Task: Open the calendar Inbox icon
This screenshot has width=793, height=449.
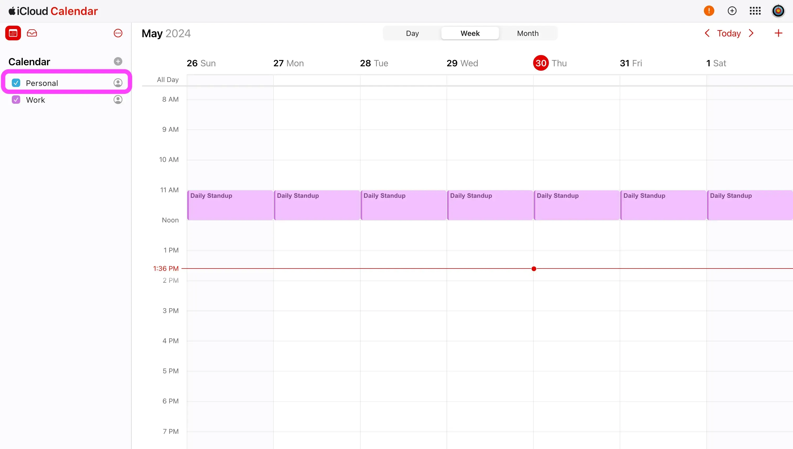Action: (x=32, y=33)
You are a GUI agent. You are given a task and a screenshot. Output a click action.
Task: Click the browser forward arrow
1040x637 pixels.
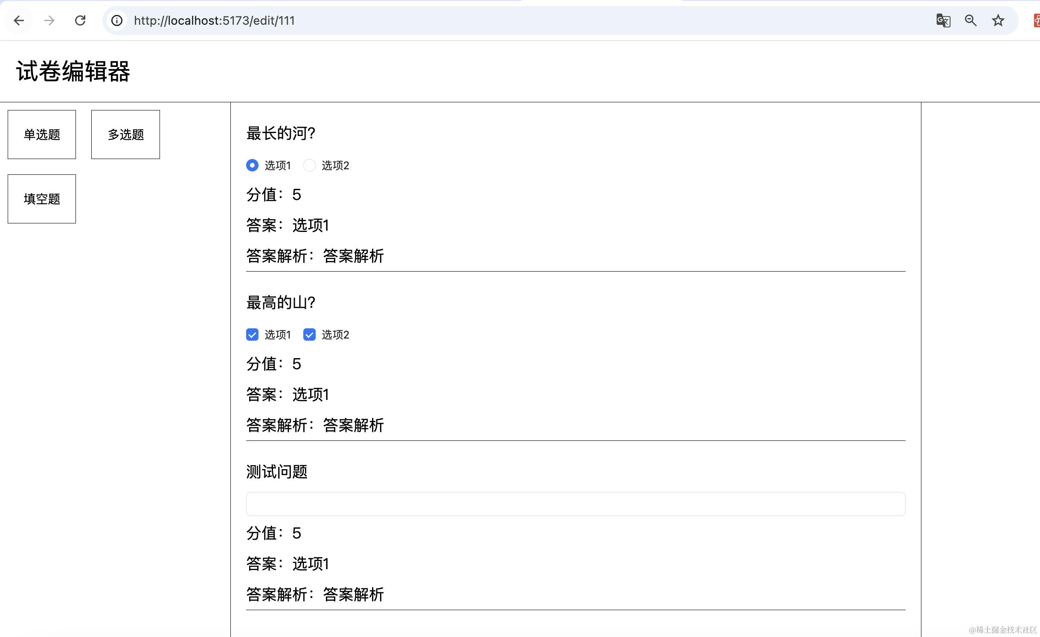click(49, 20)
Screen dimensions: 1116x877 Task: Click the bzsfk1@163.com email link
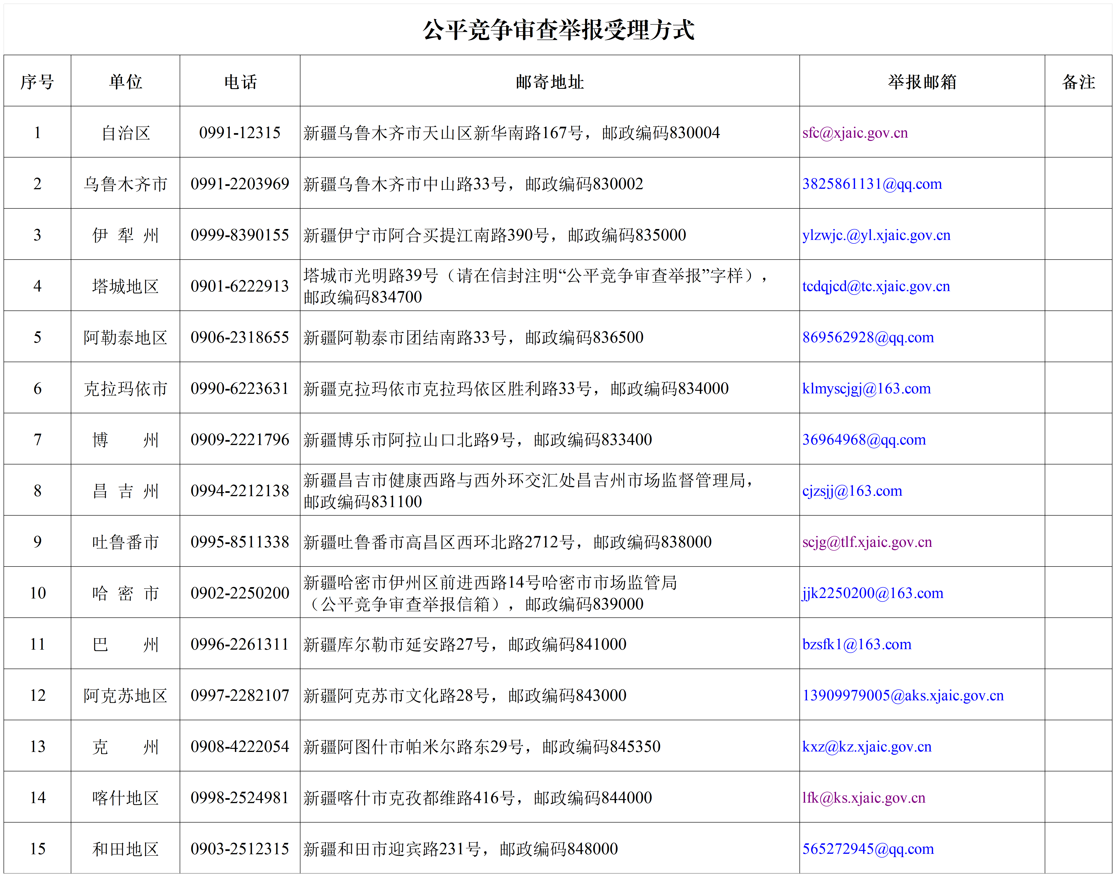point(856,644)
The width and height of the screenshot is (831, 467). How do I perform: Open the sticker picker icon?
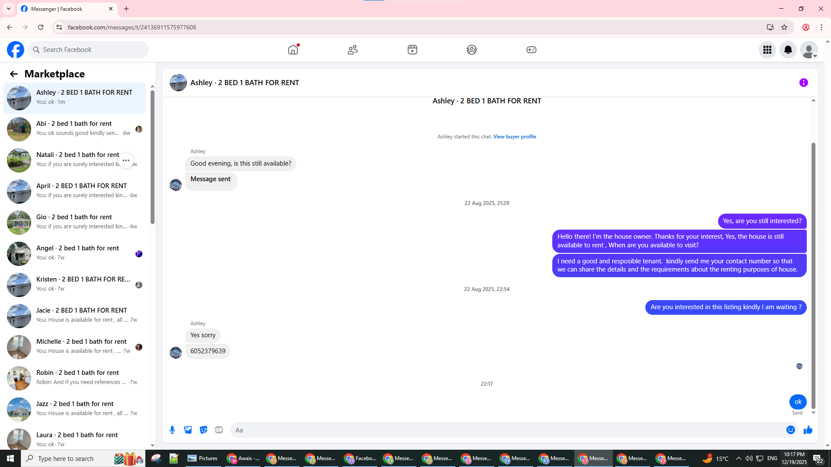tap(203, 430)
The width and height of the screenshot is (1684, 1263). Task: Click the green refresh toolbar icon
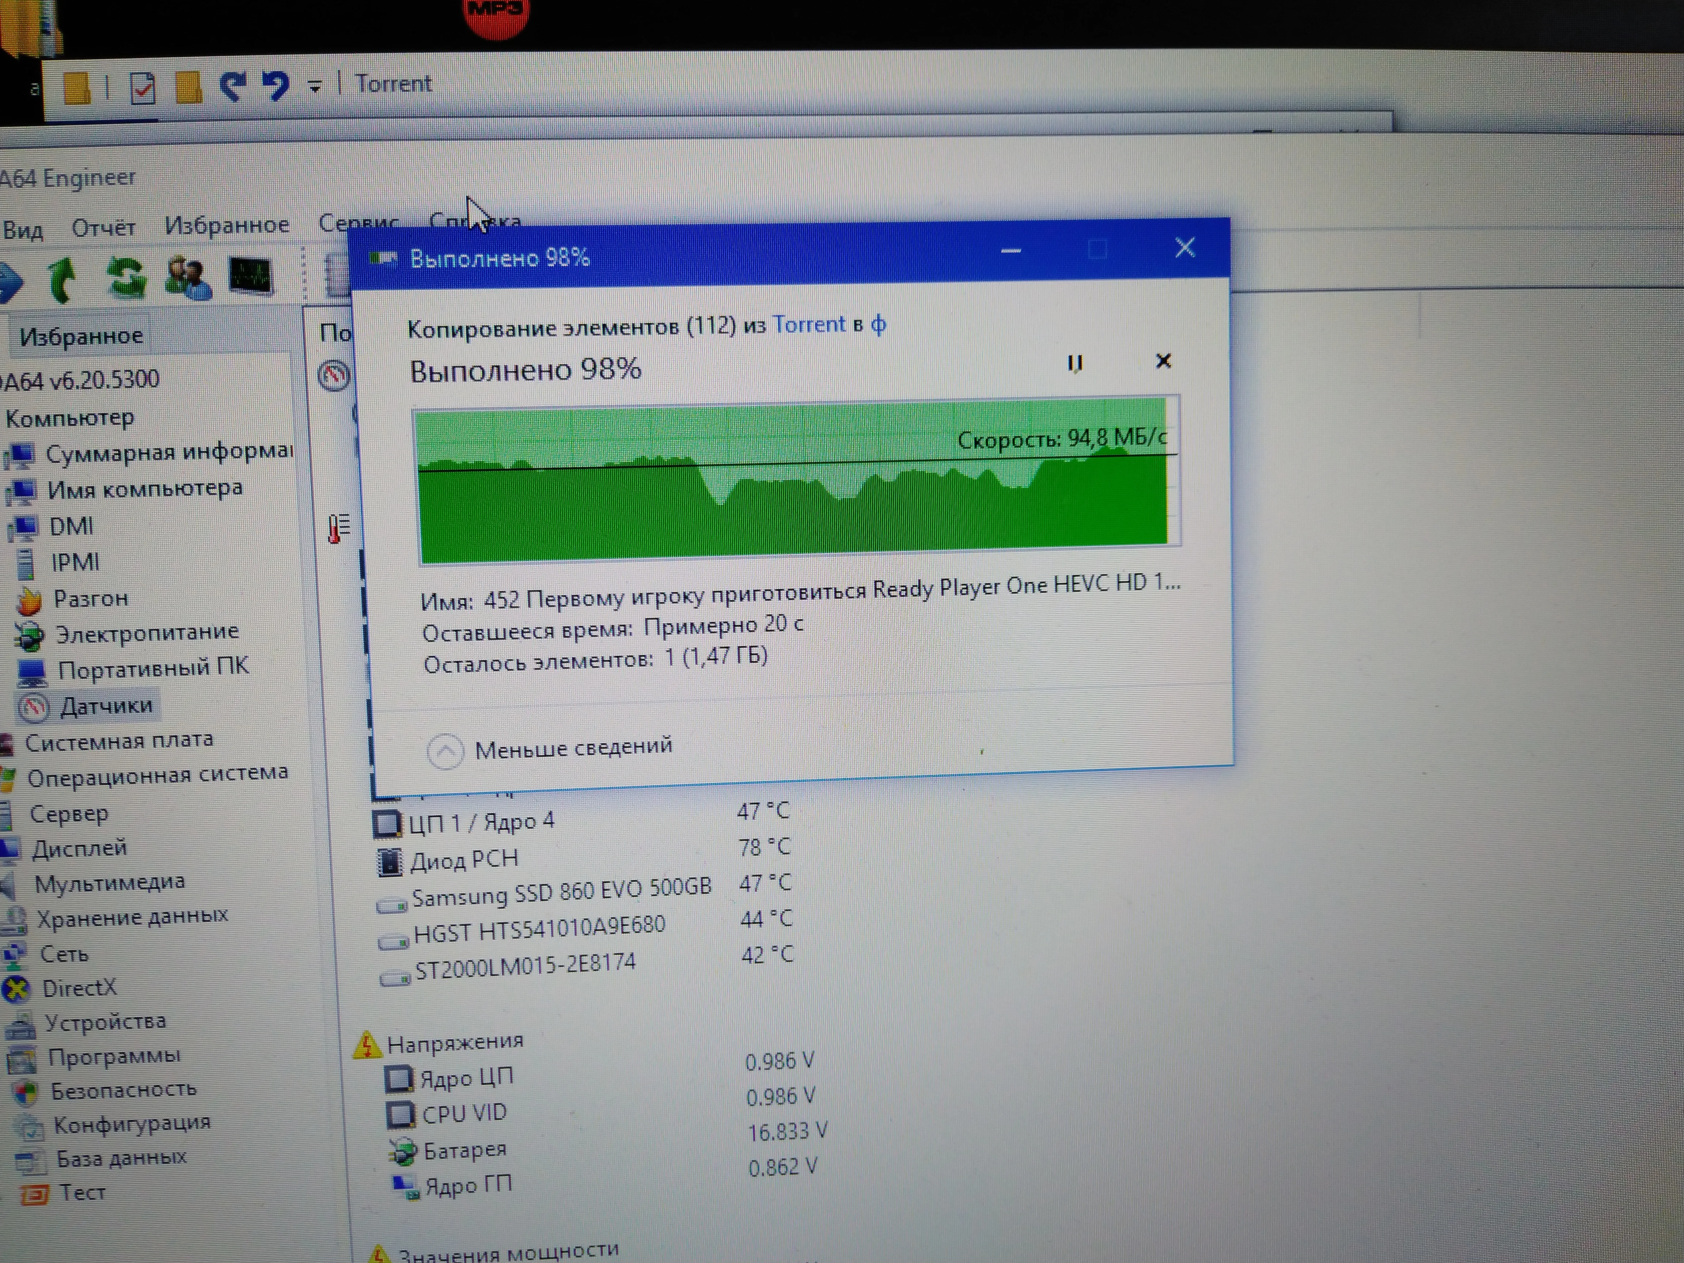tap(126, 277)
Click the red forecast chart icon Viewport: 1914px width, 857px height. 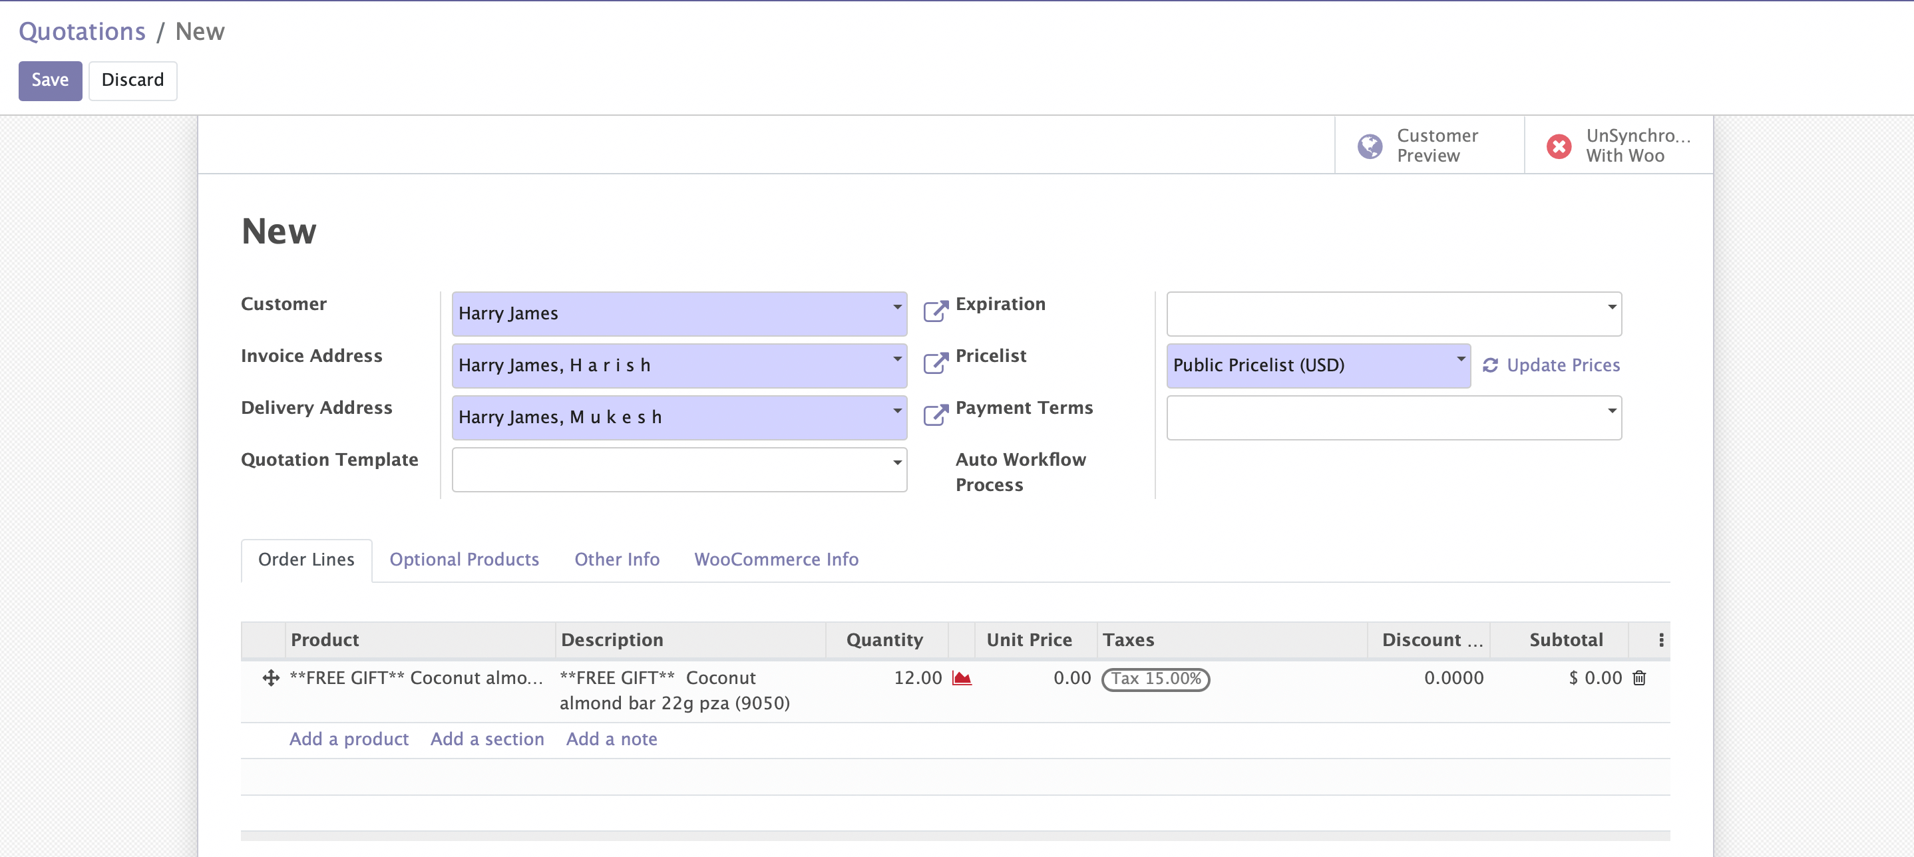[961, 678]
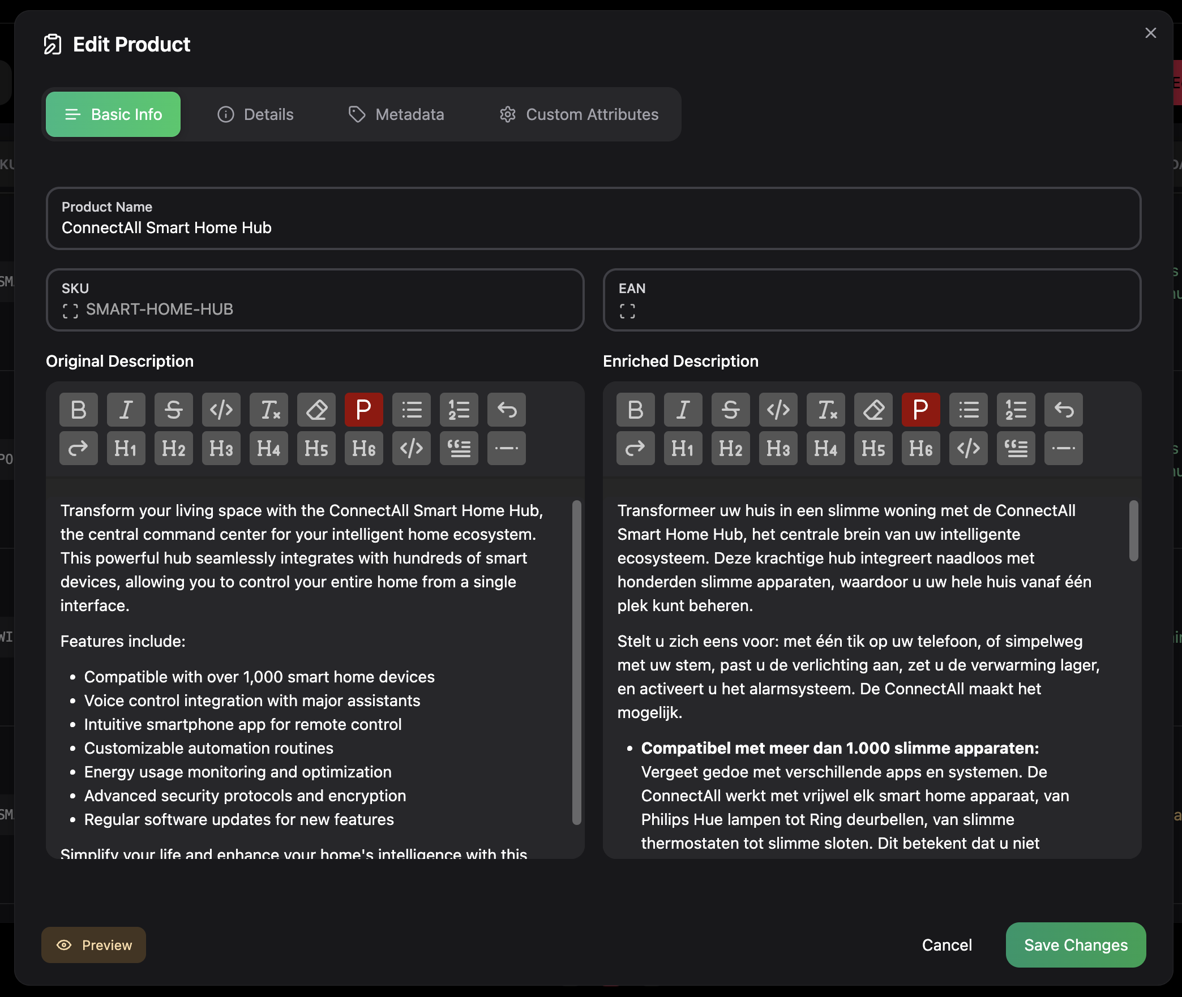Viewport: 1182px width, 997px height.
Task: Click the Cancel button
Action: [x=947, y=945]
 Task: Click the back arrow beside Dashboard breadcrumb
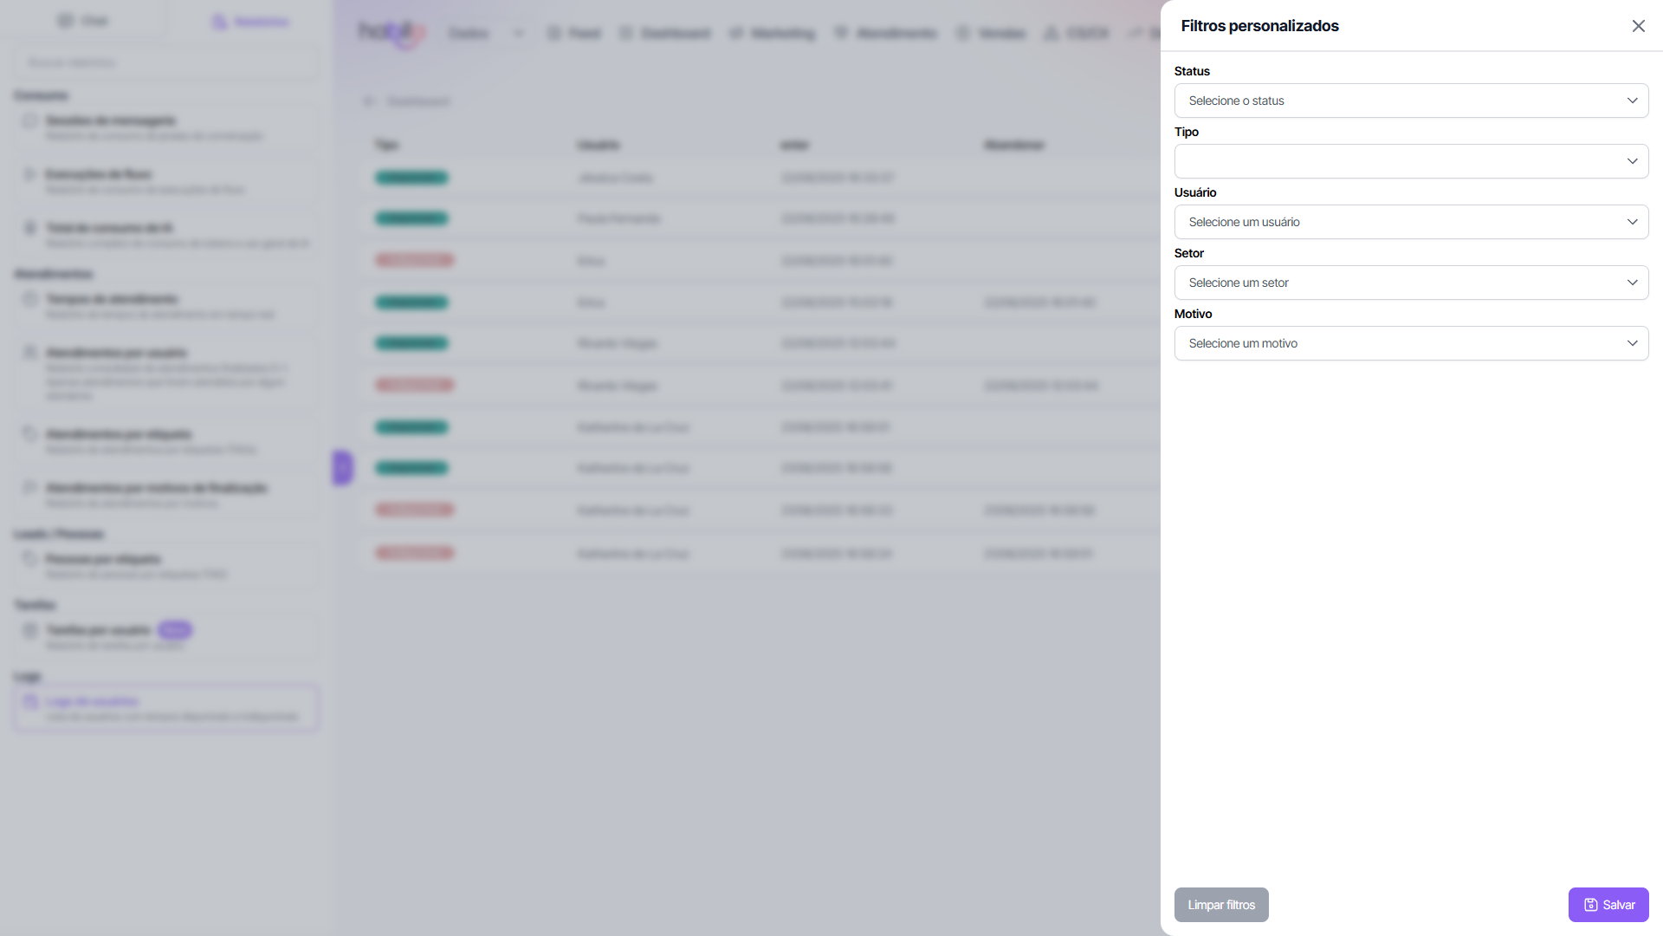[368, 101]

++++++++

Here the job is to quote the lines from the one with "Task: Click the back" through the end of the material, both included, exactly; please skip the pictures.

 Task: Click the back arrow beside Dashboard breadcrumb
[368, 101]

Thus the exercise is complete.